The stakes are high: the World Bank forecasts that economic slowdown in the eurozone could shave Africa’s growth by up to 1.3 percentage points this year. Africa is “losing out on billions of dollars in potential trade earnings every year”. So what’s the verdict? Can Africa make a free-trade area happen?
It’s worth taking a deep breath before delving into De-Fragmenting Africa: Deepening Regional Trade Integration in Goods and Services – it runs to 191 pages. Distilling that volume of information into a simple yes/no conclusion isn’t really possible. But there are some interesting pointers in the report.
Firstly, the statistics point one-way: as beyondbrics previously reported, Africa’s level of internal trade is very low compared to other regions. Only about 10-12 per cent of African trade is with other African nations – the comparison figure for North America is 40 per cent; Western European intra-trade is 63 per cent; Asean nations trade around 30 per cent with each other. This dependency on world trade makes African countries susceptible to global shocks and protectionism.
So what’s the remedy? Broadly, there are three areas: facilitating cross-border trade by simplifying procedures; removing non-tariff barriers to trade (such as product bans or onerous licences); and reforming regulations and immigration procedures.
But what of the standard economic objection that African economies are too similar, too dependent on commodities for the free-trade area to either work, or have much effect? The report tackles this head on:
It has been commonly argued that regional integration can only play a limited role in Africa because of the similarity of endowments between countries. However, this does not reflect the enormous opportunities for cross-border trade in agricultural products from areas with a food surplus to food deficit areas that result from differing seasons and production patterns… regional trade integration can have a substantial impact by better linking farmers to consumers across borders and in ameliorating the effects of periodic national food shortages and increasing global food prices.

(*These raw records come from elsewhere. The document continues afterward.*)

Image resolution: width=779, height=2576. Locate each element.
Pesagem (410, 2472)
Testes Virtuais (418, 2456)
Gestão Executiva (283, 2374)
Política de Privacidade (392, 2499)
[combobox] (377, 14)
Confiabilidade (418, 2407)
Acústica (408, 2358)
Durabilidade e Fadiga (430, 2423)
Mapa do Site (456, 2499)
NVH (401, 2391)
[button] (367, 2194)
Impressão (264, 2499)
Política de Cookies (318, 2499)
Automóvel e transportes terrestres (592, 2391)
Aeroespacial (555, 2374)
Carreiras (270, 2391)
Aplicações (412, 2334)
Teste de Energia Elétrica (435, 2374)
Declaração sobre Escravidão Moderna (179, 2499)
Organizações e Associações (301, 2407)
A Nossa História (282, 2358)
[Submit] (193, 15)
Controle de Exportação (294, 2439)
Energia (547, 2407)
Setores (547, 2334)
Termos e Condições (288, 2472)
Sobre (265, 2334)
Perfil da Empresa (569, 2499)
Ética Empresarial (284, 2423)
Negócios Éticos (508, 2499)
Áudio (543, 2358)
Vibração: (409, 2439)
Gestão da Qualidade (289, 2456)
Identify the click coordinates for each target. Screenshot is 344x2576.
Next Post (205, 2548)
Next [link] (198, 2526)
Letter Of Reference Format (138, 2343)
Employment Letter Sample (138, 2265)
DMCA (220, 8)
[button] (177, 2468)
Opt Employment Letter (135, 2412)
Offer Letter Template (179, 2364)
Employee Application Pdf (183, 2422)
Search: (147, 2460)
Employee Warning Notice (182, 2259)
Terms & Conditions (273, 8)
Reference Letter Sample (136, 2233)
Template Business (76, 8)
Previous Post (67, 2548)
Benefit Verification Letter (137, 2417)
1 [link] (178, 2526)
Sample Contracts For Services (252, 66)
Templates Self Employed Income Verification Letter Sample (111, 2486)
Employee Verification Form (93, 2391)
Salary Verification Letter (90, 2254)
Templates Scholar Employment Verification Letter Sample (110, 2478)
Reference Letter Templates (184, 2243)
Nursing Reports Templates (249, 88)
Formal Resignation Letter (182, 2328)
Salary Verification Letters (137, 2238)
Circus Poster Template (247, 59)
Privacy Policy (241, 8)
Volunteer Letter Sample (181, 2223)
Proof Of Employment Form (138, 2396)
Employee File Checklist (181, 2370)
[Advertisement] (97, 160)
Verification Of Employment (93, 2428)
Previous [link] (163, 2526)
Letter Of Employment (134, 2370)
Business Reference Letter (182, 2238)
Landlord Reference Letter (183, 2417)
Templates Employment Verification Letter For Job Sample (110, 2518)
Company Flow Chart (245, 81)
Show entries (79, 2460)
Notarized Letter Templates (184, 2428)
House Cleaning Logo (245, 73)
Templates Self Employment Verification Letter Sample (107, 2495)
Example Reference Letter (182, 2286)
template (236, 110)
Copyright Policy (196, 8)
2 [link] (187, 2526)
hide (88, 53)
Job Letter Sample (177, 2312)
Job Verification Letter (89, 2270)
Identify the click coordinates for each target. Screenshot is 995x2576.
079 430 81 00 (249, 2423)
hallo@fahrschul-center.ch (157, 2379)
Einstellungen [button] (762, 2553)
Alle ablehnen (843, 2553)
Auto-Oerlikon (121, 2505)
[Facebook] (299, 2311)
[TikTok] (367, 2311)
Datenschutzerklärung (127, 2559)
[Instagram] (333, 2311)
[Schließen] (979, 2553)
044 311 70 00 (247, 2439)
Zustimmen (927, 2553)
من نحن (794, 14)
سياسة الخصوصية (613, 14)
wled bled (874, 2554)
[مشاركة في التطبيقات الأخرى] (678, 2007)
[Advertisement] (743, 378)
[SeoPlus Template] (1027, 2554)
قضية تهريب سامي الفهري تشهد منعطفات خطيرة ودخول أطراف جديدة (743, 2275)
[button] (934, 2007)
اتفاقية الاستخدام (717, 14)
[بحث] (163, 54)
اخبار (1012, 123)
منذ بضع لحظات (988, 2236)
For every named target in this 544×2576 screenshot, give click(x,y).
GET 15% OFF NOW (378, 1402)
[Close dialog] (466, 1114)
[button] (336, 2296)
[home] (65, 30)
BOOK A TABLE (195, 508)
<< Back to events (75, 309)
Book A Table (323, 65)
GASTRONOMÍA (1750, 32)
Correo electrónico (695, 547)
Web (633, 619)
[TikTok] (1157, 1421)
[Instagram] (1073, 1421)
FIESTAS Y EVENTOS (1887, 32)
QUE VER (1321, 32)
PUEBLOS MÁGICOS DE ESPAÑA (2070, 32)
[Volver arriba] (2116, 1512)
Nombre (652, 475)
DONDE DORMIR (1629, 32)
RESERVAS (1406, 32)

But this is not the same as manufacturing – adding value to the raw commodities before they leave. The problem here becomes a bit ‘chicken-and-egg’. Are trade barriers preventing the development of production facilities, or do they exist because countries are uncompetitive in the first place? The report picks the former:
Production processes have not been broken down into smaller processes due to the persistence of trade barriers that raise trade costs and create uncertainty. And in those few cases where integrated production networks have appeared, they have been stifled by restrictive policies. If all countries were to open up to the region, exploiting these advantages collectively would encourage… the emergence of regional value chains, creating employment and promoting export diversification.
The report also raises the subject of rising levels of informal trade between African countries – a grey economic area. Although hard to quantify, it is estimated that in some African countries, informal regional trade flows represent up to 90 per cent of reported trade flows. For products such as commodities, livestock, and low quality consumer goods, overall informal cross-border trade may represent over half of the official amount. What we should make of this is unclear – is this a good thing? It may show that African trade is in ruder health than we think, albeit outside of the existing customs agreements. If anything, it shows the appetite for trade is there.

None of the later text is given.